I took off running, despite the cries of my Dad telling me to wait or to get a flashlight. Back behind our house was a huge creek that would run into the Pamunkey River. There was a trail from our house to the creek and another trail that would lead to my grandparents’ home next door. I ran, stopping every so often to call Penny’s name again, listen for her bark, and then run in that direction.
I ran down the path, jumping over dead logs. I crossed the creek using the old oak that had fallen in just the right place to serve as a bridge. I struggled to get up the steep hill using weeds and branches to pull myself up it.
I reached the top and there was this old abandoned house. No one had lived here for years. Windows were broken. Doors were missing. It looked like something out of a horror film. As I ran around to the front of the house, I stopped to see Penny standing on the roof of the porch.
Without a moment of hesitation, I ran into the dark house, up the stairs, and found the room whose missing window, Penny had walked through. I called her to me, and she came back into the house and together we ran out of the house, down the hill, across the old oak bridge, and up the path back to my house. Somewhere in the midst of this running back, we bumped into my Dad would was coming after me with a flashlight. But, we didn’t stop, we both kept running until we made it home.
I was a freshman in high school. It was Sunday evening and we were gathered upstairs in the youth room at church. There was a handful of us up there seated at various adopted couches. It was a typical night with lots of chattering and munching as we caught up with each other and passed the snacks around.

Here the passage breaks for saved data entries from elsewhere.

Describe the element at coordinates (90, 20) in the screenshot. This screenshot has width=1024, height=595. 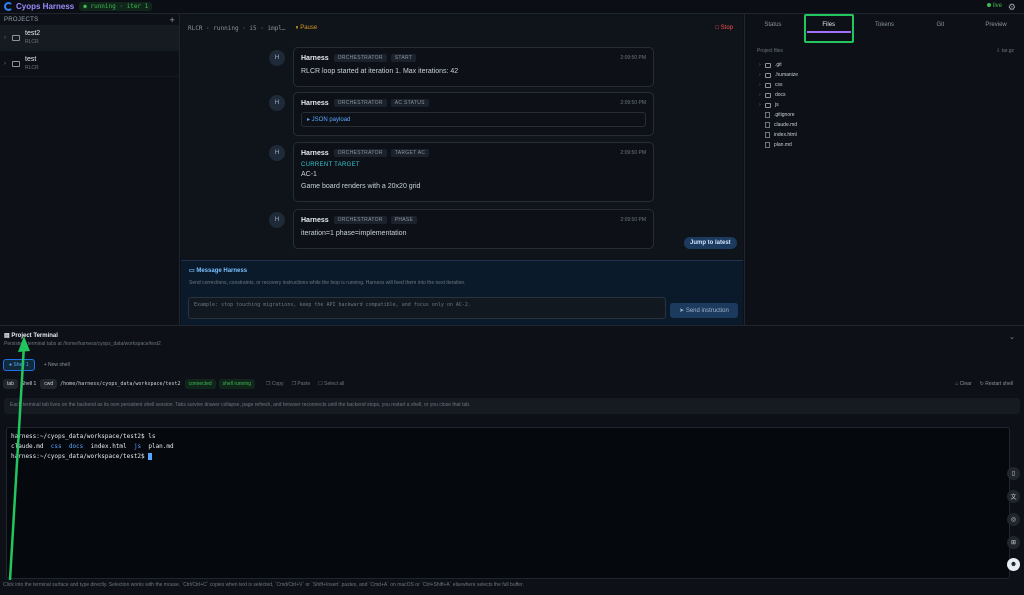
I see `projects-header: PROJECTS +` at that location.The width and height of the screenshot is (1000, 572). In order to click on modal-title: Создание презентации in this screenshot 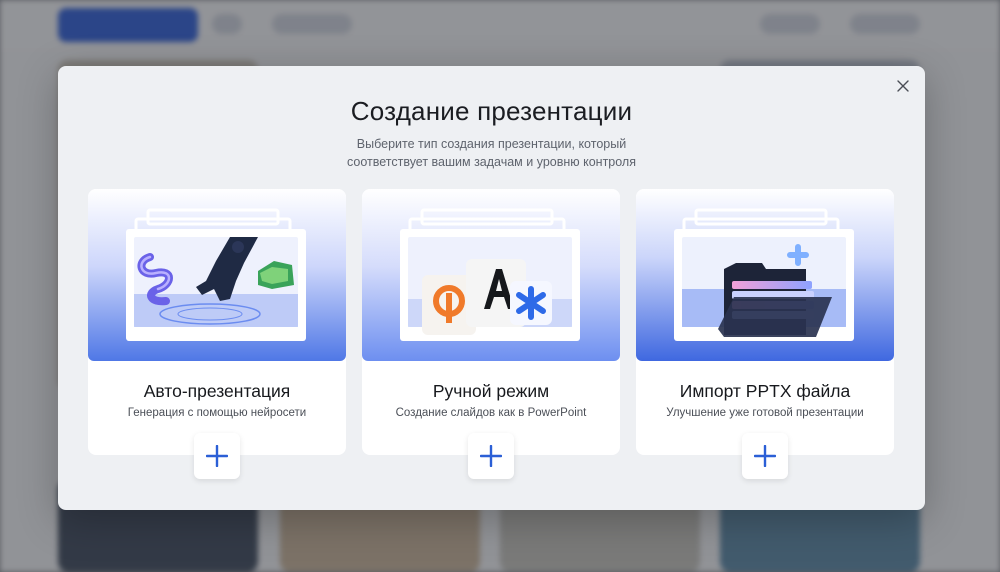, I will do `click(492, 111)`.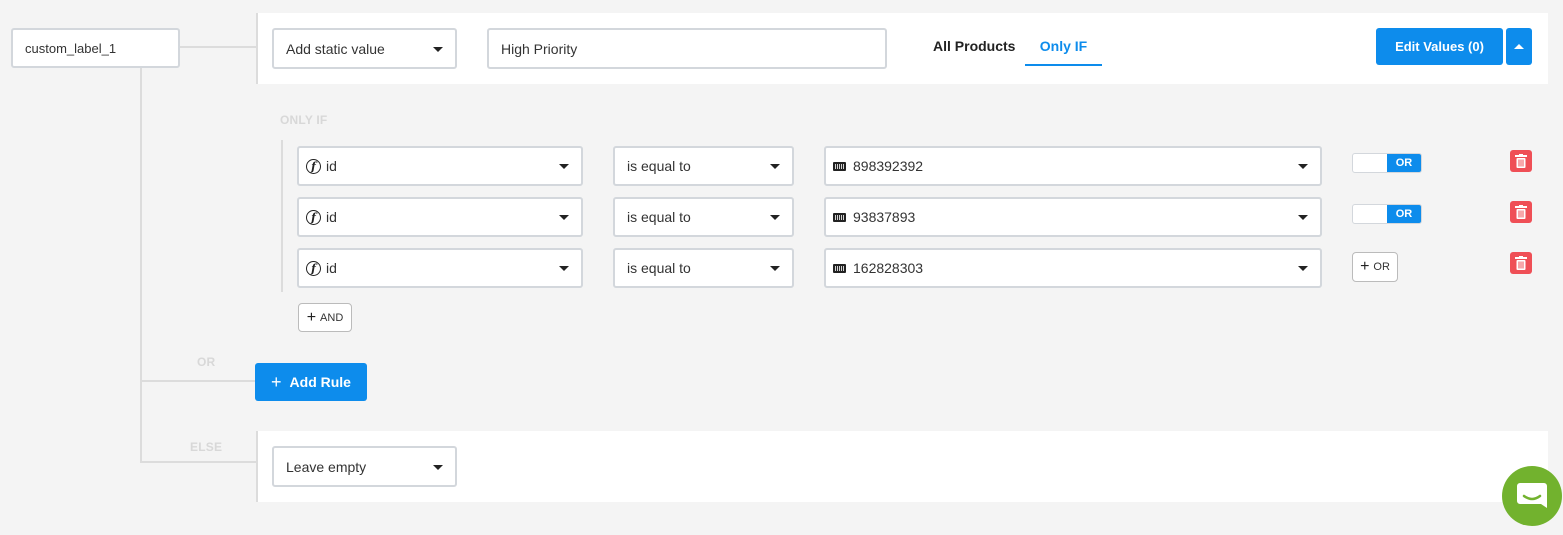  I want to click on add-rule-button: + Add Rule, so click(311, 382).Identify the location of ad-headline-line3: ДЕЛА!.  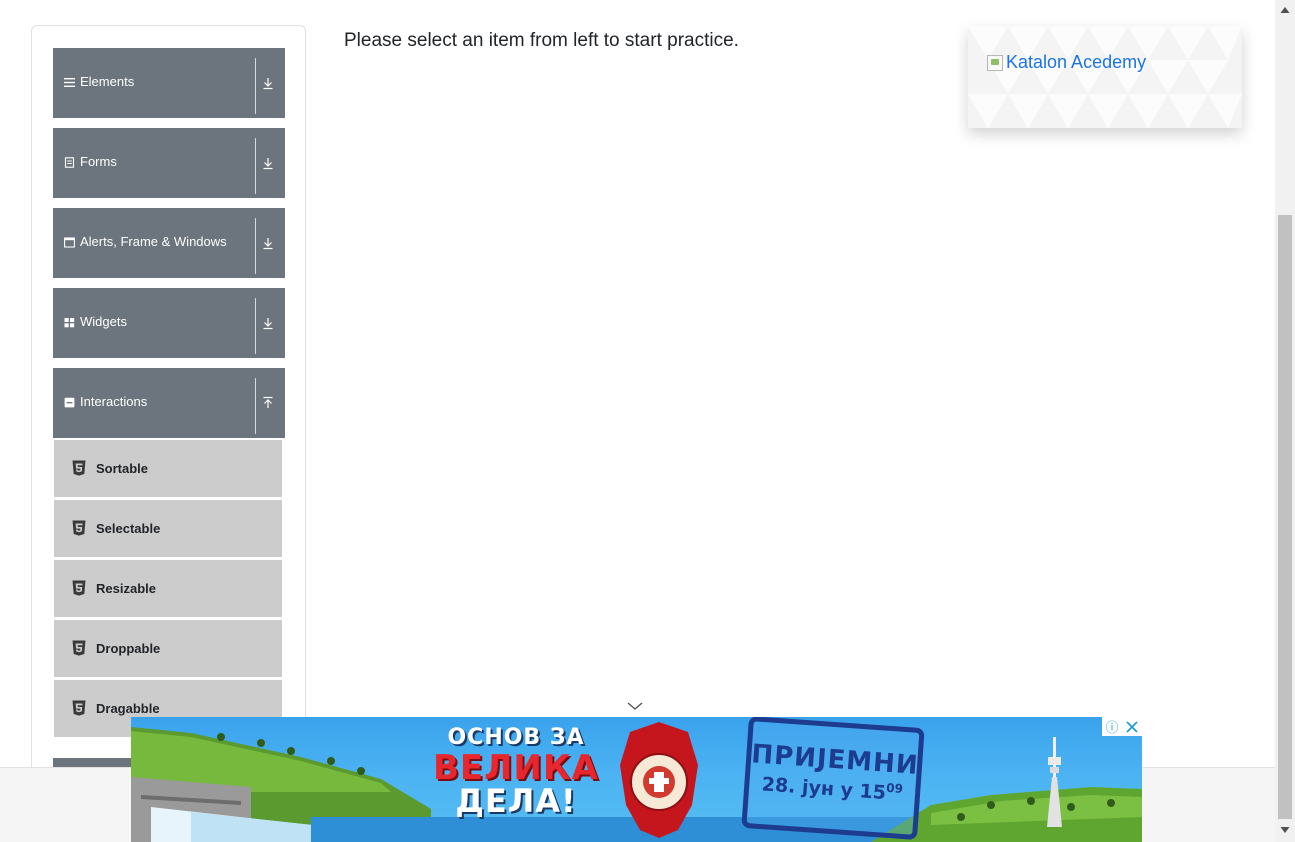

Finally our volunteer youth leaders settled us down and gathered us together. They explained to us that we had a task for the evening that needed to be completed before we left that night. Our task? Plan a Youth Sunday worship service.
As an introverted child, I never felt like I had much of a voice. Or at least not very loud or noticeable. So, here, I was a short, shy, skinny freshman participating in my first experience in youth group planning a Youth Sunday. So, I did the only thing I knew how to do, I quietly sat at the end of the table and said nothing. I waited for the conversation to come to a close, anticipating volunteering for something simple like collecting the offering.
My fellow youth groupers were naming hymns and prayer ideas over top of each other. Others were volunteering to be greeters or ushers. The youth leaders were busying writing all of it down, trying desperately to keep up with the flow of ideas. I thought I was in the clear. So far, so good.
Then we came to the sermon. Who was going to deliver the sermon?
One of the seniors spoke up and said, “Jason would be good at it.”
I was absolutely scared to death. I’m sure my face went through a few stages of red. The youth group discussed it quite passionately and all agreed I should do it. They started to give me ideas, convincing me it would be awesome. I reluctantly agreed. My youth leaders helped me through the process. And when Youth Sunday came along, I did it.
“Are you getting married?” Ms. Clark quizzingly asked me.
“Yes, ma’am,” I answered, “in April.”
Ms. Mary Clark has been a LebCamp resident for the last three LebCamps. I had gone by her home a few days ago to check on something that was causing her some concern. After talking about her family and raising one of her nieces, Ms. Clark turns her wit and wisdom towards my future.
“Marriage is hard work,” she said. “You have to take a little and give a little.” As we stood around in her LebCamp-painted back room, she shared quite openly about her marriage and the struggles she experienced and the eventual divorce.
Ms. Clark then told me that it’s important to be patient in a marriage. “Womans . . . well,” she says as she begins to chuckle. “I am one, so I know,” she says. She began to pat her chest as she said, “We got a lot stuff going on in here, you just got to be patient.”